What a $150 million investment in Nexus Circular means for your recycling habits

 Quiz time. Grab the closest single-use plastic container to you (perhaps it’s the soda bottle on your desk or a frozen lunch tray in your freezer). Check for the little triangle recycling symbol.

Can you name the type of plastic it is? Or, more importantly, do you know how easily that piece of plastic can be recycled?  

The 1-7 recycling code is ubiquitous on consumer packaging today. But that doesn’t make it any easier for the average consumer to understand what the numbers actually mean. 

That’s where advanced recycling companies like Nexus Circular come in. 

Carla Toth, Nexus Circular’s new Senior Vice President of Business Development, explained that Nexus has become a leader in pyrolysis-based advanced recycling. 

Here’s where your plastics quiz knowledge comes in handy. Pyrolysis recycling is best used on low-density polyethylene (#4 recycling code) found in flexible packaging films, grocery bags, and stretch wraps; polypropylene (#5 recycling code) from medicine bottles, yogurt cups, and microwavable plastic trays; and polystyrene (#6 recycling code). 

“One of the main reasons residential curbside recycling programs don’t take those materials is that there hasn’t been a well-defined end-use application for them,” added Toth. “What Nexus has been able to demonstrate is that we can provide a consistent, stable, secure outlet for those types of harder to recycle plastics so that they can be collected.” 

Nexus turns those traditionally hard-to-recycle materials into a liquid product that is sold to global offtake partners like Shell, Chevron Phillips Chemical, and Braskem to help them reduce their dependence on fossil based materials. 

Nexus’ business model is about creating a circular supply chain, since the company gets “hard-to-recycle plastics out of the landfill and then they go back into making new virgin quality plastics through our process, and then the relationship we have with our offtake partners,” added Toth. “These supply partnerships enable companies to meet their waste reduction and zero-waste-to-landfill goals which represent a win-win-win for Nexus, our supply partners and the environment.” 

 

Cashing in on advanced recycling 

Atlanta is home to Nexus’ headquarters and is home to upwards of 90 of the company’s employees. Many of those working in Atlanta are on the engineering, supply chain, operations, and commercialization parts of the business.

The concept for Nexus dates back to 2007, when founder Jeff Gold read about a company using pyrolysis to convert single-use plastic bags back to their original molecular building blocks. 

“An entrepreneur at heart and armed with curiosity and a background in practical chemistry, Jeff founded Nexus in 2008 using a bench scale process to develop the conversion technology.  Nexus expanded from bench scale to a pilot production facility at its headquarters in Atlanta, GA in 2011,” Toth told Hypepotamus. 

Cox Enterprises soon came knocking.

The global conglomerate invested in Nexus back in 2015 in order to help the startup scale its commercial expansion efforts. By producing and selling commercial volumes of its liquid product, Nexus has helped divert 7 million pounds of plastics from landfills.  

Cox is boosting its commitment with the announcement it is pouring in an additional $150 million into Nexus.

With the equity round, Cox Enterprises becomes the majority owner of Nexus Circular.

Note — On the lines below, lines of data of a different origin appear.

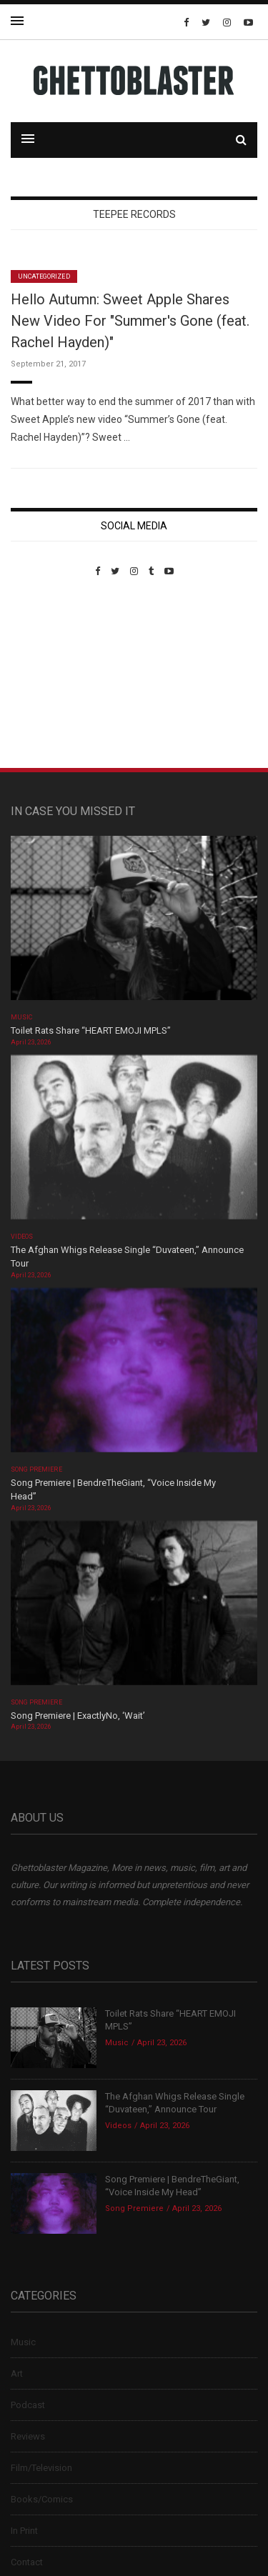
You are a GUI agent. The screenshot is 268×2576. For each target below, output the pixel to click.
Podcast (28, 2405)
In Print (24, 2530)
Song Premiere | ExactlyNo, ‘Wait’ (78, 1715)
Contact (27, 2562)
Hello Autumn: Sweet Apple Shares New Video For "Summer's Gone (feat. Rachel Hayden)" (130, 321)
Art (17, 2373)
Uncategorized (44, 276)
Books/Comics (42, 2499)
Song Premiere (36, 1469)
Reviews (28, 2436)
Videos (22, 1236)
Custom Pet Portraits (52, 674)
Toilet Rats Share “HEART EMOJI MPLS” (91, 1030)
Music (21, 1017)
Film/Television (41, 2467)
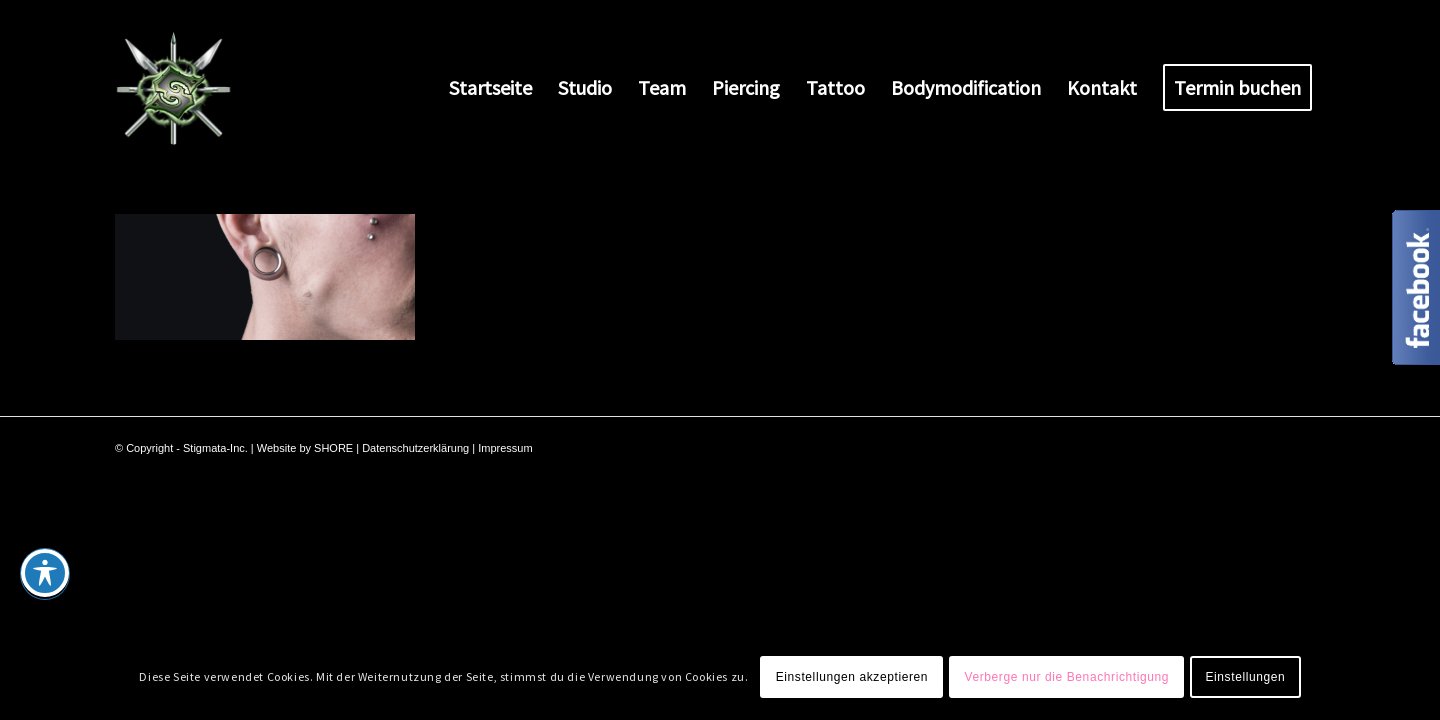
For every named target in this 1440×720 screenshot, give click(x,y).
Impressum (505, 448)
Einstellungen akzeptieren (852, 677)
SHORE (333, 448)
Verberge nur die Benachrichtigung (1066, 677)
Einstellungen (1245, 677)
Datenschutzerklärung (415, 448)
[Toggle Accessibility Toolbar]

“Cox is uniquely suited in the cleantech space to partner with companies in the commercial demonstration phase, because of its passion alignment as well as it willingness and ability to provide incremental capital to companies in this stage to further develop and validate their technology. [It] has supported Nexus through the stages of commercial execution as the Nexus team consistently achieved progressive performance milestones that demonstrated the economic viability and scalability of the technology,” added Toth. 

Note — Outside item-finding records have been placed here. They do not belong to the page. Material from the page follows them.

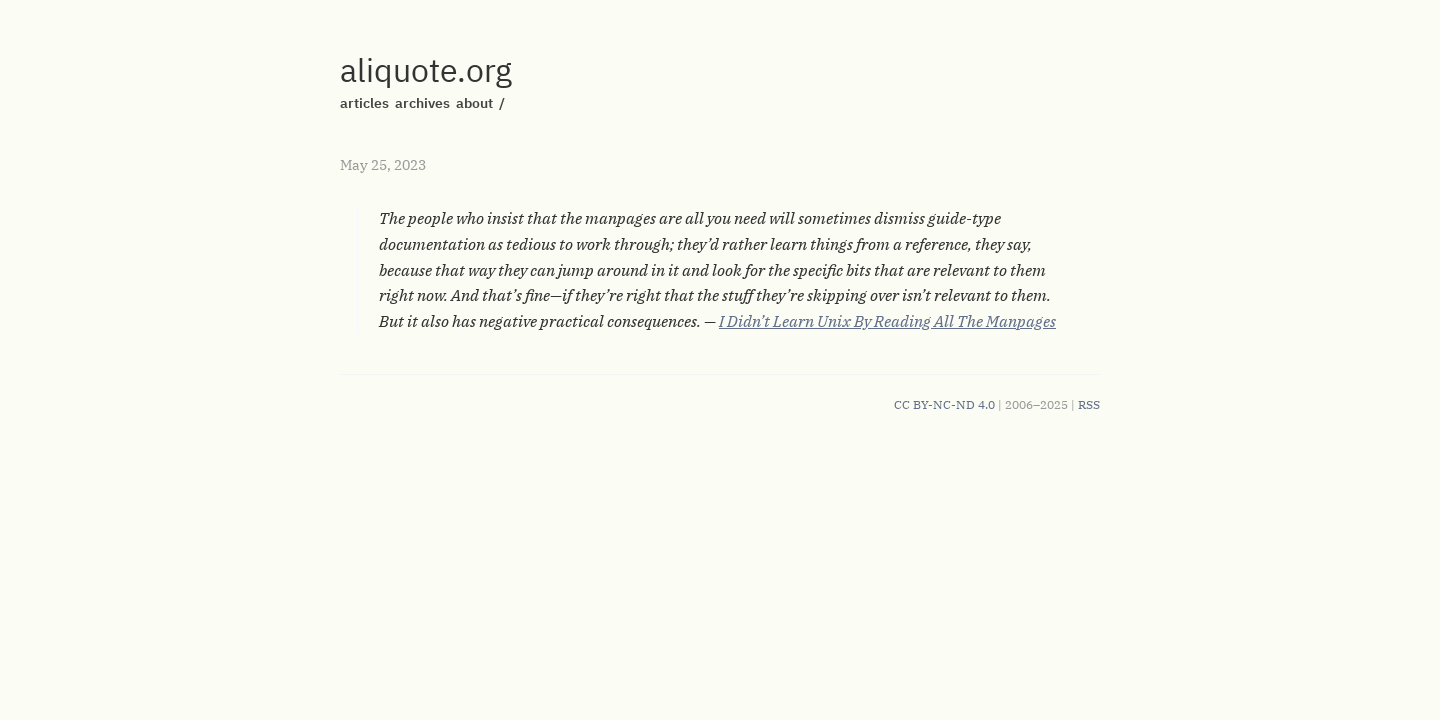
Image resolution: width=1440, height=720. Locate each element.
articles (364, 103)
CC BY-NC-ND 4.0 (944, 404)
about (474, 103)
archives (422, 103)
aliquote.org (426, 70)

Cox Enterprises is certainly a known entity entity around the Atlanta startup community.  It not only powers Techstars Atlanta, it is also a corporate sponsor of the Engage program.

 

“Recycling is a team sport”: Where advanced recycling goes next 

Advanced recycling is one of the major areas in the wider sustainability tech scene. That scene has expanded particularly rapidly across the Southeast, as states like Georgia and North Carolina have become innovation centers for clean energy. 

That sustainability focus means good things for companies like Nexus.

“Recycling is a team sport and everyone plays a part,” added Toth. 

“Companies are committed to changing the trajectory of plastics in the environment and sustainability pledges are driving real change and investment. This is having a flywheel effect that brings collaboration across the plastics value chain to create innovative, new recycling technologies and incentivizes additional investment in recycling infrastructure and the overall ecosystem,” Toth told Hypepotamus. “We also see the companies and consumers alike are valuing plastics as a resource that can be used again and again.  As we collectively understand the inherent value of plastic, we also become aware of the need to design plastic packaging for its 2nd life so that it can be continuously recycled.”